▶ [About this exercise]
What do the lines say from the one containing "Kanada (1000, 1054)" to the end of the records? Restate them word for word, and only those.

======== The data

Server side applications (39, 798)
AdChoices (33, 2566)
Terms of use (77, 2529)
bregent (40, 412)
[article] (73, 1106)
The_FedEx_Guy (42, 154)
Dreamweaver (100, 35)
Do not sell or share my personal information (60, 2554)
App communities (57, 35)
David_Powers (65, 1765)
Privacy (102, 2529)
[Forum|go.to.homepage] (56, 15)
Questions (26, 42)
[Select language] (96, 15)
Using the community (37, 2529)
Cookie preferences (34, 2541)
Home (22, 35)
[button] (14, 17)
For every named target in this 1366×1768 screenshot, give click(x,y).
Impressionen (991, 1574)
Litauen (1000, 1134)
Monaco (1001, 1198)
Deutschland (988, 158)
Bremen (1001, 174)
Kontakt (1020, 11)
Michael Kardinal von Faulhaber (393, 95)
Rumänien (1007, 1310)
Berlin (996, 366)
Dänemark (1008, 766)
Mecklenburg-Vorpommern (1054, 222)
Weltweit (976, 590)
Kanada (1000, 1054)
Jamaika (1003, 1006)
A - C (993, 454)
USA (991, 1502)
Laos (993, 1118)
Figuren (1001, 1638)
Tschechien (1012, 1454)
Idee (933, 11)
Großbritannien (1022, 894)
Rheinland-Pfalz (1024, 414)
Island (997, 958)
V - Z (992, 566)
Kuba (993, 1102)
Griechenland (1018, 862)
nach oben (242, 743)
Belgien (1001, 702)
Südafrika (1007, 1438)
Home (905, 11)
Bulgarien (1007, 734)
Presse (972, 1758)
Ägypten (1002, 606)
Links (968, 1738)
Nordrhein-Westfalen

================

▶ [Exercise result]
Kanada (1000, 1054)
Jamaika (1003, 1006)
A - C (993, 454)
USA (991, 1502)
Laos (993, 1118)
Figuren (1001, 1638)
Tschechien (1012, 1454)
Idee (933, 11)
Großbritannien (1022, 894)
Rheinland-Pfalz (1024, 414)
Island (997, 958)
V - Z (992, 566)
Kuba (993, 1102)
Griechenland (1018, 862)
nach oben (242, 743)
Belgien (1001, 702)
Südafrika (1007, 1438)
Home (905, 11)
Bulgarien (1007, 734)
Presse (972, 1758)
Ägypten (1002, 606)
Links (968, 1738)
Nordrhein-Westfalen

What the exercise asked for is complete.